Ativistas que realizaram pesquisa sobre as condições de vida e de trabalho das mulheres na cadeia da moda em Pernambuco e no Rio de Janeiro se reuniram para compartilhar suas impressões e analisar os resultados preliminares do estudo
(Fase, 24/05/2019 – acesse no site de origem)
Aplicada entre o final de 2018 e início de 2019 em três territórios – região metropolitana do Rio de Janeiro, Polo têxtil de Paulista e no Agreste Pernambucano -, a pesquisa “As condições de vida e trabalho das mulheres inseridas no setor de confecções em Pernambuco e no Rio de Janeiro” é resultado da parceria entre a FASE, através do Fundo Serviço de Análise e Assessoria de Projetos (SAAP), e o Instituto C&A, que visa diagnosticar, visibilizar e incidir na melhoria das condições de vida e trabalho das mulheres inseridas na cadeia da moda, fortalecendo os grupos de mulheres como produtoras de conhecimento e sujeitos políticos na luta por seus direitos.
No encontro realizado em Recife para análise dos dados preliminares, as pesquisadoras, integrantes de grupos de mulheres ativistas que lutam pelos direitos das mulheres, viram sua participação nesse diagnóstico como um diferencial da pesquisa devido a experiência do trabalho de décadas com mulheres em situação de vulnerabilidade e violação de direitos. De acordo com Taciana Gouveia, coordenadora do SAAP, “a experiência e o posicionamento político histórico na defesa das mesmas, foi o que permitiu os bons resultados da pesquisa”, comenta.
Beth Amorim, do grupo Cactos, explicou que cada entrevista foi uma experiência diferenciada. “Elas sabem que ganham pouco, mas tem vergonha de dizer o quanto ganham por peça porque sabem que o trabalho delas não é valorizado.

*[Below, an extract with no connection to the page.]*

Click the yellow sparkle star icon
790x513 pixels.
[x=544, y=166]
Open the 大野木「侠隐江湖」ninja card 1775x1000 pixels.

Apesar da exploração, as costureiras de Paulista se sentem mais respeitadas do que as costureiras do Agreste”, constata. Para ela, o que ficou evidente com a pesquisa foi a rede de exploração dessas mulheres. “A dona da facção explora as costureiras, mas a dona trabalha para uma grande confecção que também explora ela. É exploração em cima de exploração”, conclui.

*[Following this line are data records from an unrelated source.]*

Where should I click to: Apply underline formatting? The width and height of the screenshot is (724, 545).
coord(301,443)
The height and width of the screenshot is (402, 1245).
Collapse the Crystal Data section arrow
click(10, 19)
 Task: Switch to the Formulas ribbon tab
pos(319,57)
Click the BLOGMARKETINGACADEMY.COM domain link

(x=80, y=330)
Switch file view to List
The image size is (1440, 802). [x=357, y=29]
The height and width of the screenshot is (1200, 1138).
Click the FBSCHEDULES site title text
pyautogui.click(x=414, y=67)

Liliana Barros, do grupo Cidadania Feminina, aplicou o questionário na região do Agreste e chamou atenção sobre a questão emocional dela e de suas companheiras durante a pesquisa. “Ao final das entrevistas eu chamei as outras mulheres do meu grupo para tomar uma cerveja e tentar aliviar a mistura dos sentimentos de tristeza e raiva que tomava conta da gente depois de ver a situação dessas mulheres. Foi uma vivência doída”, lamenta.
No Rio de Janeiro, uma das pesquisadoras foi Rosilene Torquato, do grupo Cabeça de Negra, que levou para a etapa da análise dos dados preliminares do estudo a questão de gênero na profissão. “Os homens, por exemplo, são alfaiates, ganham mais e são reconhecidos. Os homens, em geral, ganham por dia trabalhado. As mulheres ganham por produção. Eles também aparecem como seguranças ou supervisores das facções*”.
Sobre o estudo
Ao todo foram aplicados 245 questionários nos três territórios. A maioria das entrevistadas são de mulheres que trabalham em casa. Mas também foi pesquisada a situação das mulheres que trabalham em facção e na casa de outra pessoa.
O questionário foi construído de forma coletiva durante oficinas preparatórias com os grupos de mulheres que o aplicaram. Era longo e com muitas questões subjetivas. Entretanto, o que poderia ter sido aplicado em 50 minutos, muitas vezes passava de 2 horas porque, segundo as pesquisadoras, esse era o momento em que essas mulheres tinham para ser ouvidas. Algumas entrevistas, foram feitas enquanto elas almoçavam (e trabalhavam).
Questões como escolaridade, composição de domicílio, rendimento mensal, histórico na função, se conhecem para quem trabalham ou quem são os contratantes, horas trabalhadas, acesso a direitos e sonhos foram perguntados. E as principais constatações são das péssimas condições de trabalho, falta de perspectiva de futuro, ausência e desconhecimento dos direitos, doenças causadas pelo excesso trabalho, participação social e familiar cerceada, necessidade de fala, naturalização da exploração, processos de violência que atravessam o cotidiano e a produção dessas mulheres.
Em breve, o diagnóstico completo estará disponível para consulta.
*No Brasil, “facção” é o nome dado às indústrias de confecções e vestuário que fazem seus serviços exclusivamente para outras empresas de confecções.